Despite the numerous studies looking at how item novelty impacts memory (Greve et al., 2017; Quent et al., 2021; van Kesteren et al., 2012), relatively few studies have looked at the impact of temporal schematic prediction on memory for upcoming items. In a recent study, Sherman and Turk-Browne, 2020 showed that making predictions does not benefit memory for the upcoming item and impairs the encoding of the current item, which is inconsistent with our findings. One possibility is that their study (in which participants implicitly learned arbitrary statistical dependencies between image categories presented in a continuous stream) engages a predictive process that relies on the hippocampus (Schapiro et al., 2017), creating interference between prediction and encoding processes. On the other hand, the explicit schematic predictions in our study that are based on rules and progression toward goal states might rely on a different network such as the medial prefrontal cortex (Bonasia et al., 2018; Robin and Moscovitch, 2017; van Kesteren et al., 2012).

Our eye movement data suggest that making high-confidence predictions is related to better memory, even when that prediction is inaccurate. This is in line with the generation effect (e.g. Potts and Shanks, 2014; Slamecka and Graf, 1978), which showed that people better remember unfamiliar study materials (meaning of foreign words) if they make a guess before seeing the correct answer. Potts and Shanks, 2014 demonstrated a benefit even for minimal predictions when predictions are based on random guessing and are wrong almost all the time. In our study, although participants never made explicit predictions, high-confidence fixations (even to the wrong square) could benefit memory through a similar predictive process.

Memory is also best when predictions are most accurate (the observed move is the least surprising, coming exactly where participants anticipated it to be). Surprise or atypicality has sometimes been shown to improve memory since it attracts attention and can result in stronger encoding (Frank and Kafkas, 2021; Neuschatz et al., 2002; Quent et al., 2021). On the other hand, unexpected events can sometimes be difficult to retrieve at recall, since they are less connected to the schema (Bower et al., 1979; Frankenstein et al., 2020). It is possible that the degree of surprise makes a difference; as discussed above, we never presented invalid moves or unexpected categories of stimuli, which could have strongly driven attention. The type of task used might also matter, as it has been previously shown that schema-inconsistent object-location pairs are better recognized, but not better recalled when given only location as a cue (Lew and Howe, 2017).

JOBS:
1) Please extract the lines from the records unchanged, starting with the line containing "Click the Save Changes button" and going on through the line containing "tap(55, 177)".
2) Write what comes next in the passage on prediction and memory.
The passage on prediction and memory and the records have no connection to each other.

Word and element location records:
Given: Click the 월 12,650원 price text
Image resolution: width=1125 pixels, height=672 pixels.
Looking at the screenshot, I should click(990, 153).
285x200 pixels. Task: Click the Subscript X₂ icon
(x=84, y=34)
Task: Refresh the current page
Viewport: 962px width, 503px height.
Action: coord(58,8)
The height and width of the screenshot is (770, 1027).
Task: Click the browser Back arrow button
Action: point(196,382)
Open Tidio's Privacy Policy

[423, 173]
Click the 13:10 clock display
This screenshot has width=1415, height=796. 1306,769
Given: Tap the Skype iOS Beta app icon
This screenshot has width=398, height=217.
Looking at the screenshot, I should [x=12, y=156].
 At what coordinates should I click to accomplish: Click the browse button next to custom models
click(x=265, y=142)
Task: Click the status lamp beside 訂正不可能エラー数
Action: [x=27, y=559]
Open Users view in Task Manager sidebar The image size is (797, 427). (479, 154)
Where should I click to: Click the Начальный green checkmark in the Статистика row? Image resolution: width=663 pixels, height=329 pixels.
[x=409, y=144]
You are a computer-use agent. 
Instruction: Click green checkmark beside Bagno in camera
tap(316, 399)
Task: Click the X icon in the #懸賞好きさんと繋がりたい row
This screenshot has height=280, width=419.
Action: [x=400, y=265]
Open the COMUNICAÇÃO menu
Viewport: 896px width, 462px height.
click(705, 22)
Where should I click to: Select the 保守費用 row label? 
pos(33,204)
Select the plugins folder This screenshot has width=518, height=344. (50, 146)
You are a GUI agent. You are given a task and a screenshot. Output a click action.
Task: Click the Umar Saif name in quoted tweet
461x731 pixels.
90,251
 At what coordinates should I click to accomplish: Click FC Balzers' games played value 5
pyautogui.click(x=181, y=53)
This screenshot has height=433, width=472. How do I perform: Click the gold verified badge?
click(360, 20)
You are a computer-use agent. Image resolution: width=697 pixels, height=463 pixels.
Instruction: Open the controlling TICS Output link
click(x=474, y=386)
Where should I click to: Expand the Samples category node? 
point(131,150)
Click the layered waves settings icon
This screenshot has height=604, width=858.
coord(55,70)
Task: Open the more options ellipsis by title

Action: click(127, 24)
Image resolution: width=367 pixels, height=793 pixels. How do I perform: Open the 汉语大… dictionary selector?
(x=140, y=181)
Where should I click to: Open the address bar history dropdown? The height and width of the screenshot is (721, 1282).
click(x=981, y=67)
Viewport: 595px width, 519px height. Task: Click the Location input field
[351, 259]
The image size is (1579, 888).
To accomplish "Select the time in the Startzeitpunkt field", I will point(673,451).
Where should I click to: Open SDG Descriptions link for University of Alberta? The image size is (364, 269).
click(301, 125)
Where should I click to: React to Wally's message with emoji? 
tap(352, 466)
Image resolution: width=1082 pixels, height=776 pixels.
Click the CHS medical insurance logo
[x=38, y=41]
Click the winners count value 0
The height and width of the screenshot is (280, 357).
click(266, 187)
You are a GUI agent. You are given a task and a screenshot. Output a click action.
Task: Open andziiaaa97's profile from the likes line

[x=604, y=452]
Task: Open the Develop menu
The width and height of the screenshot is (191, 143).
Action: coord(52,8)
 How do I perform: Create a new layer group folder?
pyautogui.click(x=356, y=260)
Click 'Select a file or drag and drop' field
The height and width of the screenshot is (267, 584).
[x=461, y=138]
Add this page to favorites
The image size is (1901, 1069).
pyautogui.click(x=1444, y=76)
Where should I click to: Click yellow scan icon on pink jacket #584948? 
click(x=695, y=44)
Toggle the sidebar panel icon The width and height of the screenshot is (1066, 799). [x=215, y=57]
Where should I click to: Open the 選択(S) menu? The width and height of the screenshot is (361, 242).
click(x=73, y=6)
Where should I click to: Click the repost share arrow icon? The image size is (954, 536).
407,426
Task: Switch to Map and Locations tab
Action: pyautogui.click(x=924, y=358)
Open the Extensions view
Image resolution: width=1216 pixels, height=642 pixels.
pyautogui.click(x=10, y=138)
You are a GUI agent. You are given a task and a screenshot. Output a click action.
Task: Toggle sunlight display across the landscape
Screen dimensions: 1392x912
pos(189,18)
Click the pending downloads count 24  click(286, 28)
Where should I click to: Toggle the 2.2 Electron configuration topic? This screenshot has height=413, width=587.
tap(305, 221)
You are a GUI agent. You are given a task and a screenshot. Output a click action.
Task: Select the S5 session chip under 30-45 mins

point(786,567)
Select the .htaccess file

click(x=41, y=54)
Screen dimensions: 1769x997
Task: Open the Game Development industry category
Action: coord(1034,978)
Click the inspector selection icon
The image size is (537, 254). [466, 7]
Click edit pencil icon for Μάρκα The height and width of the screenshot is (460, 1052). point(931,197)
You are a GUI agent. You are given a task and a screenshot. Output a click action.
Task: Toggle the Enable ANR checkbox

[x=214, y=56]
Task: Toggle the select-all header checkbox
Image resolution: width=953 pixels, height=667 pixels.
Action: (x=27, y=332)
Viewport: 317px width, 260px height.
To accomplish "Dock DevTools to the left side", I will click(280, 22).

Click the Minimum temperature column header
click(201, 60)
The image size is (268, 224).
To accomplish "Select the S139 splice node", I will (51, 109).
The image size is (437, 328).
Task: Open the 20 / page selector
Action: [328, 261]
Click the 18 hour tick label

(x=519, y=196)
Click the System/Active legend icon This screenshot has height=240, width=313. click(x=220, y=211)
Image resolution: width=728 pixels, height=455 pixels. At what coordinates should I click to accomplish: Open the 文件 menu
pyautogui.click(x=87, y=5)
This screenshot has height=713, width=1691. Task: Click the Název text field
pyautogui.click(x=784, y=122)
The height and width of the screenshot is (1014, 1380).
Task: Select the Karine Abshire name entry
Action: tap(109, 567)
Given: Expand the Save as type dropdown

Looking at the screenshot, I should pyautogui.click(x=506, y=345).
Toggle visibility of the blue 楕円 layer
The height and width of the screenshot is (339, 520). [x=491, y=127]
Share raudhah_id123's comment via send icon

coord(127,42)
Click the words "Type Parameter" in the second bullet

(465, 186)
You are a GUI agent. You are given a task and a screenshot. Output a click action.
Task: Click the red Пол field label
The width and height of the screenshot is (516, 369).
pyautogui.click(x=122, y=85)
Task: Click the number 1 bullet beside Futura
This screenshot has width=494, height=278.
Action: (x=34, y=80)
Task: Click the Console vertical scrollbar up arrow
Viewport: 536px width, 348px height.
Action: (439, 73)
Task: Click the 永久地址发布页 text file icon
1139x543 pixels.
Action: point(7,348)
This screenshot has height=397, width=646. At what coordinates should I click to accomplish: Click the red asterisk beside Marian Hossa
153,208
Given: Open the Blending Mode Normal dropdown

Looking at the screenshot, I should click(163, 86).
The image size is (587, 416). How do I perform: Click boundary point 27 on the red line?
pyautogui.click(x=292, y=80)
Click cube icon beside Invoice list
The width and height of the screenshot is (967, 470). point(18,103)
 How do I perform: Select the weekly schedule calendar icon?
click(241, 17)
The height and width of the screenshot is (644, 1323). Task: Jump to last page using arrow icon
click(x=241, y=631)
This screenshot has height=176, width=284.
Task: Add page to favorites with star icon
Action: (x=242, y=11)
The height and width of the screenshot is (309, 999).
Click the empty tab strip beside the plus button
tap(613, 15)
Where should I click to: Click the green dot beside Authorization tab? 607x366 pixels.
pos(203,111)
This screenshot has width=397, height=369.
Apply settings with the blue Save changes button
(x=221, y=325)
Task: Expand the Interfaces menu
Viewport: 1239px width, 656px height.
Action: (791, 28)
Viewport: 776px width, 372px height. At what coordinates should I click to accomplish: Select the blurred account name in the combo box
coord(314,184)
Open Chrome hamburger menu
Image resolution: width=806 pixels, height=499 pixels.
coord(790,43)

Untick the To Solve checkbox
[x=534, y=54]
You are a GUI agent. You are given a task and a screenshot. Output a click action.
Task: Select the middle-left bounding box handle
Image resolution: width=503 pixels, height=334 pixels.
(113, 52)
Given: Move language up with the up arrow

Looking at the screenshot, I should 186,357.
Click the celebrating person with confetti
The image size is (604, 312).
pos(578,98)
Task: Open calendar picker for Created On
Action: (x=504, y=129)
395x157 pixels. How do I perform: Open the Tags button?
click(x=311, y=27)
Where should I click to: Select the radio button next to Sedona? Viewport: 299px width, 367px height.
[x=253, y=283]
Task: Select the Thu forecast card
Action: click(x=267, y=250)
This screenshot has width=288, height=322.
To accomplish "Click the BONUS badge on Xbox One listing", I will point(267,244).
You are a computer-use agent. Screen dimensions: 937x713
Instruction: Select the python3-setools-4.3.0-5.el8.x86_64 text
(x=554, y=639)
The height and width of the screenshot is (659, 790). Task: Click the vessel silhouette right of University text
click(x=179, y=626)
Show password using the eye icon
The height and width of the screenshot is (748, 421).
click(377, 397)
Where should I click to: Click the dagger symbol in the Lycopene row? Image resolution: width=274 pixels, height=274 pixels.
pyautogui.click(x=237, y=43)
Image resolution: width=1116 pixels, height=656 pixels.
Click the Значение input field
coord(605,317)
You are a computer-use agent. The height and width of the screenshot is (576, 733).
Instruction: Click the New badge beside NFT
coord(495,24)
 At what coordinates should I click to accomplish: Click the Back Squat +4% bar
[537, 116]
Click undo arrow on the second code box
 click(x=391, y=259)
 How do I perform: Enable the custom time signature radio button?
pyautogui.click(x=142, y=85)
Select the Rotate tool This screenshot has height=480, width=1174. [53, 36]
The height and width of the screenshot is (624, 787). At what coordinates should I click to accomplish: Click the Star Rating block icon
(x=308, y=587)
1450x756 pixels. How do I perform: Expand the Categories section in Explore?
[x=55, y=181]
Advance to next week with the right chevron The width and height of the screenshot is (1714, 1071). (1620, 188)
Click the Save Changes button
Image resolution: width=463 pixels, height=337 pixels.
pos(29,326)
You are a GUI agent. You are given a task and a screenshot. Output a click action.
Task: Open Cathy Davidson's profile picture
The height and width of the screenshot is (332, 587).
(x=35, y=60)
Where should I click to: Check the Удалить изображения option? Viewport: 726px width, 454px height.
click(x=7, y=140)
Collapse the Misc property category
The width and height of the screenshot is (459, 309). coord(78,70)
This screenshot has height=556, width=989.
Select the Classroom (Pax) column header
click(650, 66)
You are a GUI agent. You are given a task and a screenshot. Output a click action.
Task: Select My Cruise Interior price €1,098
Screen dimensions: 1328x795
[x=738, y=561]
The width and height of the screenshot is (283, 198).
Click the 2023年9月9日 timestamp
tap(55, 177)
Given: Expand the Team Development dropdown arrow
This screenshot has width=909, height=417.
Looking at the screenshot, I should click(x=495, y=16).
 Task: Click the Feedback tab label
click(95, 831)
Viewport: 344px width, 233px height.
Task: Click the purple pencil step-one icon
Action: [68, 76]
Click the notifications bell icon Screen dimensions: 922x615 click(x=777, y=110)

EXPECTED ANSWERS:
1)
Click the Save Changes button
Image resolution: width=463 pixels, height=337 pixels.
pos(29,326)
You are a GUI agent. You are given a task and a screenshot. Output a click action.
Task: Open Cathy Davidson's profile picture
The height and width of the screenshot is (332, 587).
(x=35, y=60)
Where should I click to: Check the Удалить изображения option? Viewport: 726px width, 454px height.
click(x=7, y=140)
Collapse the Misc property category
The width and height of the screenshot is (459, 309). coord(78,70)
This screenshot has height=556, width=989.
Select the Classroom (Pax) column header
click(650, 66)
You are a GUI agent. You are given a task and a screenshot. Output a click action.
Task: Select My Cruise Interior price €1,098
Screen dimensions: 1328x795
[x=738, y=561]
The width and height of the screenshot is (283, 198).
Click the 2023年9月9日 timestamp
tap(55, 177)

2)
Previous research has found a relationship between pupil dilation and surprise (Antony et al., 2021; Lavín et al., 2014; Preuschoff et al., 2011), but our study was not well-suited to measure subtle changes in pupil diameter. Studies of pupil dilation generally require tight control over the experimental stimuli, using either purely non-visual stimuli (Preuschoff et al., 2011), or by presenting luminance-controlled stimuli at fixation (Lavín et al., 2014). In our study, the luminance at fixation is highly variable since eye movements are not controlled and squares can be unoccupied (gray) or occupied by white or black pieces. Future work could attempt to study pupil dilation in this paradigm using models to control for local and global luminance (Antony et al., 2021) or by modifying the stimuli to ensure that all board spaces are isoluminant.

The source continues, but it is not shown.